Institutional failure and success

Consistent economic growth in the range of 7% may be observed in every country that has escaped the middle-income trap and reached high-income status. Sri Lanka’s growth has been the opposite of consistent. The ups and downs have been caused by the fixation on distributing goodies to those fortunate enough to get on the radar of the decision makers in Government (not always the poor), with no thought given to where the money was coming from. Politicians who declined to promise more freebies tended to be labelled as unelectable and rejected by their own parties. 

The result was the failure to achieve primary surpluses (revenue exceeding expenditures, leaving aside debt repayments) in all but five years since independence. That meant that even recurrent expenditures tended to be based on debt and that almost all capital expenditures were undertaken with low-interest concessional loans in the early years and with high-interest commercial debt after 2007.

This was the root cause of the 2022-24 economic crisis. By that time, debt was being taken to service the prior debt. Viyath Maga tax cuts closed off access to commercial debt. When combined with massive monetary financing by the Central Bank the economy crashed, shortages became the norm and inflation skyrocketed. While individuals played villainous roles in this drama (for which responsibility has been assigned by the Supreme Court), the root causes are embedded in our political culture and institutions. Efforts to address these institutional weaknesses include, for example, the Central Bank Act, No. 16 of 2023 and the asset declaration provisions in the Anti-Corruption Act, No. 9 of 2023. 

But without changes in political culture, laws by themselves cannot prevent more stagnation and periodic descent into crisis.
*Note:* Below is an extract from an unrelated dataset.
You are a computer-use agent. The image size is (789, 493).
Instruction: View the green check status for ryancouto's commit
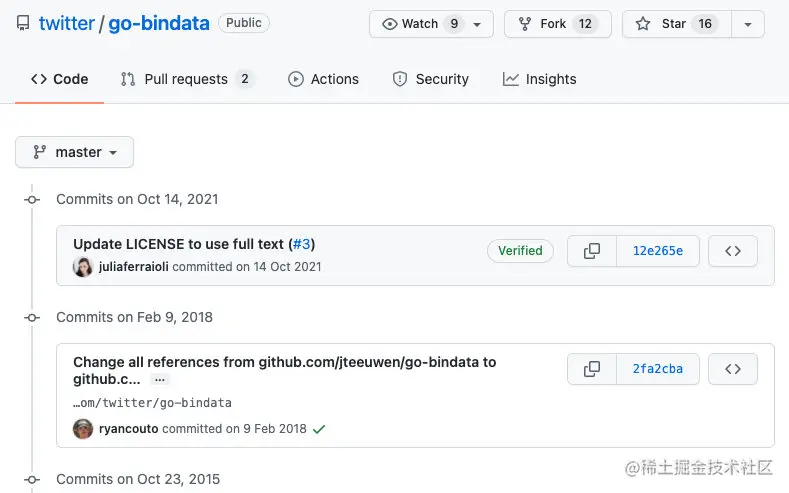pos(319,429)
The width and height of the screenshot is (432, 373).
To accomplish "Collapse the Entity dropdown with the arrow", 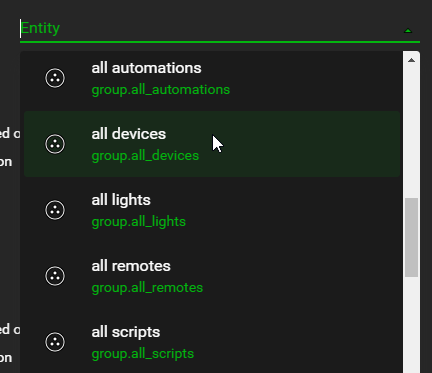I will click(x=408, y=31).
Voters rewarding parties that made the most extravagant promises in the recent elections suggests there is more to be done, despite the learning opportunities offered by the crisis.  While the crisis was extremely painful, especially for the near-poor who slid back into poverty and the businesses that went under, it could have been worse. Much worse. We could have ended up like Bangladesh with long hours without electricity after regime change, unlike our case where the shortages eased after the President was chased out. In Bangladesh, constitutional provisions were disregarded, the judiciary buckled and the legislature ceased to function. 

In Sri Lanka, the formal and informal institutions held. Politicians explored constitutional options and respected the rulings of the Supreme Court. The police and the protestors respected the rulings of the magistrates. The business community, professional associations and citizen groups gave the protestors hope. When calls were made to take over parliament, the GotaGoGama protestors did not go. When hard but necessary measures were taken to stabilise the economy, the street did not erupt.

Over the past seven decades, our institutions have been weakened. But they did not buckle completely under unprecedented pressure. Even today, the Government’s proposals to strengthen party control of the State machinery is being met with resistance. 

There is hope for us yet as we celebrate what has been achieved, mourn what could have been, and strive to do better.